Daniel Gruss, one of the researchers who discovered the vulnerability, called Meltdown, “probably one of the worst CPU bugs ever found.” If that isn’t alarming enough, Adrian Colyer says “Spectre is a step-up from the already very bad Meltdown.”
Details about the bugs continue to emerge, but with findings this significant we wanted to begin exploring the repercussions. This piece will summarize the nature of the vulnerabilities, explore the scope of the problems to date, and present the potential costs associated with the fallout.
There are plenty of technical explanations about the vulnerabilities, so the goal of this section is to give a high level overview what happened with extensive links to the articles, papers, and repositories for those who want to explore more.
These exploits take advantage of hardware vulnerabilities that allow attackers to overcome memory isolation. Meltdown and Spectre are distinct attack vectors born of the same class of problem: speculative execution. The net result is that CPU leaks memory across boundaries we previously thought were safe.
Here’s a quick explanation of the problem, in three acts.

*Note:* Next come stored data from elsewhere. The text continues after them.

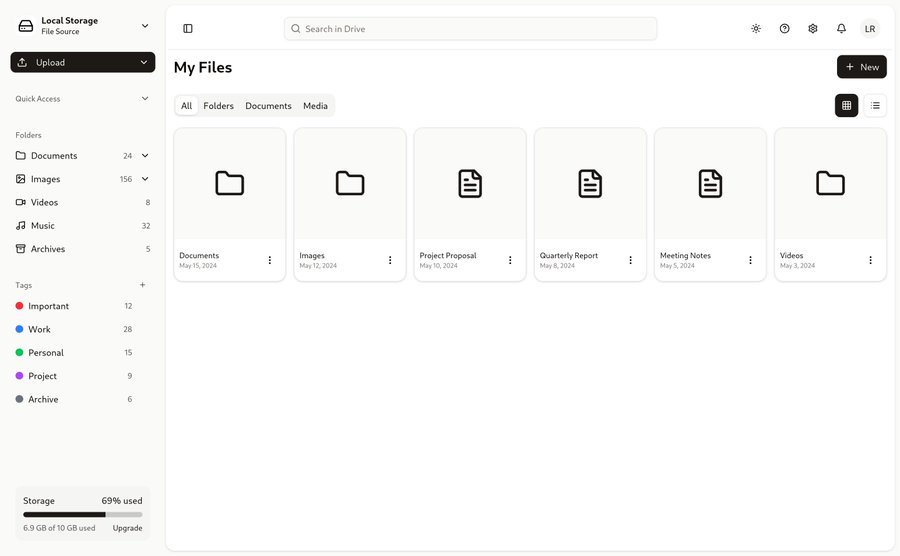The image size is (900, 556).
Task: Click the Upgrade storage link
Action: pos(127,528)
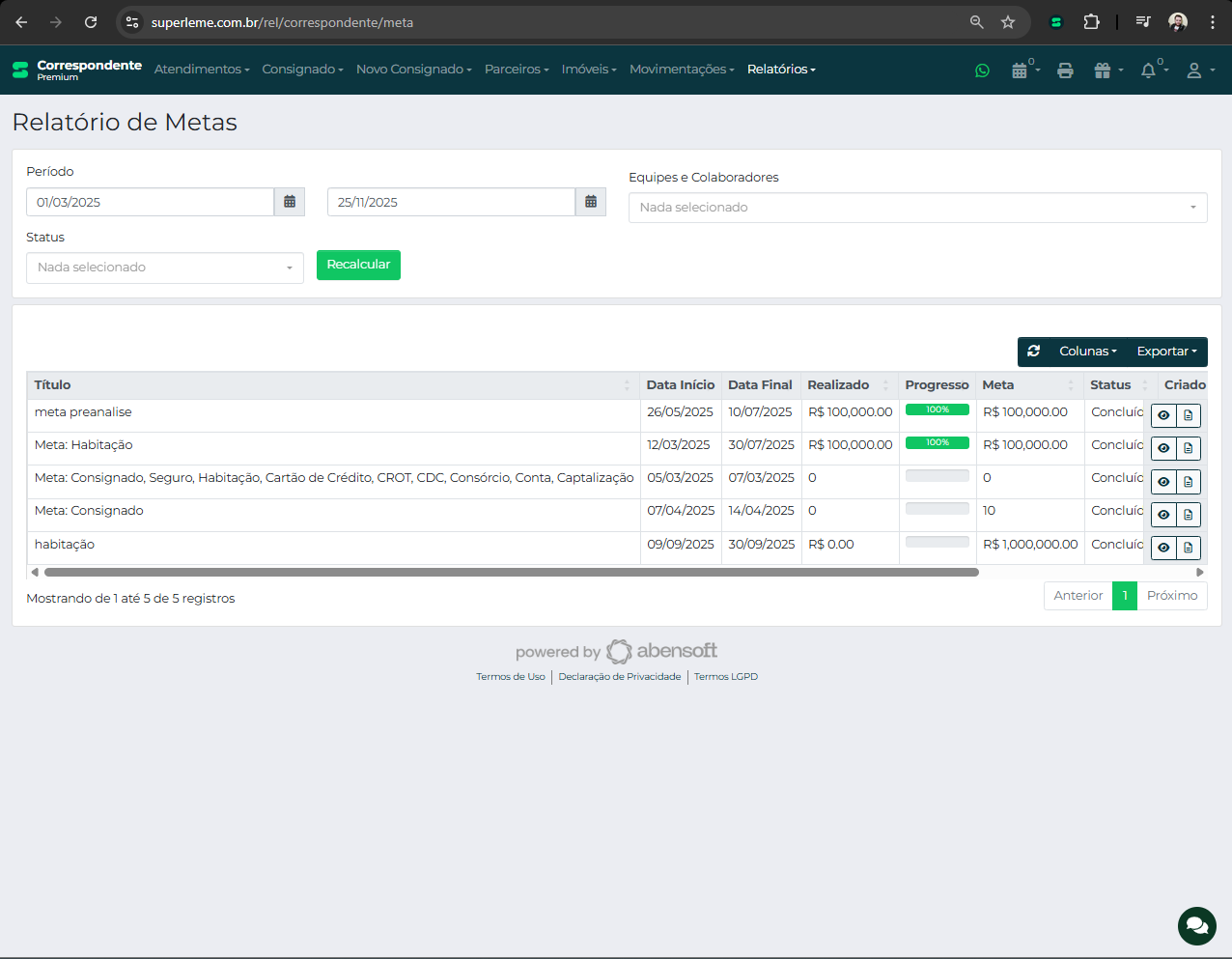Expand the Status filter dropdown
The width and height of the screenshot is (1232, 959).
pyautogui.click(x=165, y=268)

Modern processors use branch prediction and speculative execution to maximize performance. For example, if the destination of a branch depends on a memory value that is in the process of being read, CPUs will try to guess the destination and attempt to execute ahead.
– Spectre Attacks: Exploiting Speculative Execution, Kocher et al.
If the guess was wrong, the results can just be rolled back and it’s as if they never happened. Or at least that’s the plan! But as we all now know, unfortunately some traces do get left behind…
– Meltdown, Colyer
All of the attacks cause information disclosure from higher-privileged or isolated same-privilege contexts, leaked via an architectural side channel, typically the CPU data cache.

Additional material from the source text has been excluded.